The first objective was to develop a dispersive magnetic solid phase extraction method to quantify Se in water and food samples. Firstly, a magnetic adsorbent material composed of zeolite, iron oxide and alumina were synthesised and characterised using Fourier transform infrared spectroscopy (FTIR), X-ray diffraction, scanning and transmission electron microscopy (SEM and TEM), Zeta potential analysis and Brunauer-Emmett-Teller. The adsorbent material was used to develop a reliable magnetic phase extraction method to extract and preconcentrate Se in water and food samples. To examine the method's optimum conditions, central composite design (CCD) was used to investigate the experimental conditions influencing the extraction process. At optimum conditions, the newly developed method offered limit of detection (LOD) and limit of quantification (LOQ) 0.018 and 0.060 μg/L, respectively. The linear range obtained was 0.05- 500 μg/L with an enhancement factor of 112 and a precision of less than 5%. The accuracy of both methods in the first and second objectives was validated using certified reference materials (IRMM 804 rice flour and NIST 1567b wheat flour), and the results obtained were in close agreement with those reported in certified values.
v
This study's second objective was to determine Se in food samples (fortified and biofortified) after digestion using an alcohol-based deep eutectic solvent (DES). The DES mixture was synthesised using choline chloride and phenol. The DES solvent was characterised using FTIR. Factors affecting the extraction efficiency of the method were optimised using surface response methodology based on central composite design (CCD). Under optimised conditions, the limit of detection (LOD) and quantification (LOQ) were 0.01 and 3.8 μg/g with a linearity of 0.01- 0.2 μg/g Se.

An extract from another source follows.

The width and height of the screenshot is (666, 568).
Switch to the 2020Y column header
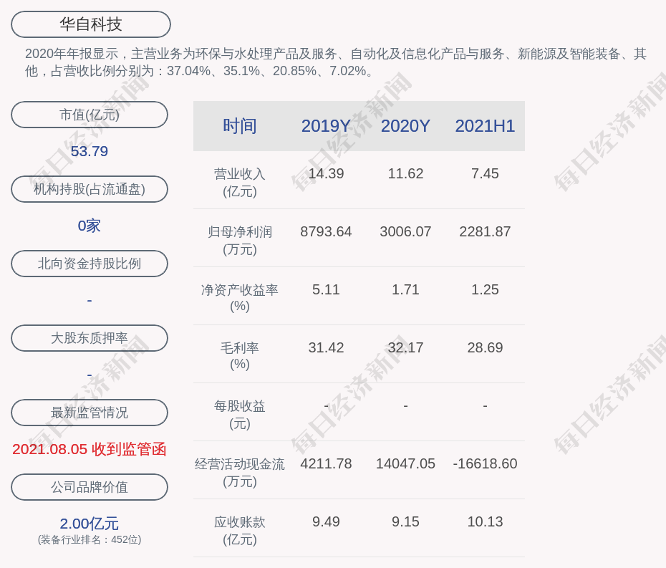click(405, 126)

Lastly, a simple and fast extraction method that is environmentally friendly was developed for the determination of Se in food samples using HPLC-DAD and ICP-MS while carrying out speciation studies from the results obtained. Factors that affect the efficiency of HPLC method were optimised, including mobile phase, wavelength selection, analysis mode of HPLC, extraction time and extraction solvent. Under optimum conditions, the technique achieved LOD and LOQ of 0.58 and 1.9 μg/L, respectively. The obtained linear range was 1.9- 250 μg/L with a precision of less than 5%.
All the objectives set up in this study were achieved, three different methods for analysis of organic and inorganic Se species were developed and applied in fortified and biofortified food samples. These methods include the application of solid phase microextraction and liquid phase microextraction techniques that use non- chromatographic and chromatographic techniques for analysis and detection of Se species. Additionally, the results obtained from these different methods has enabled the speciation study of Se present within the food samples.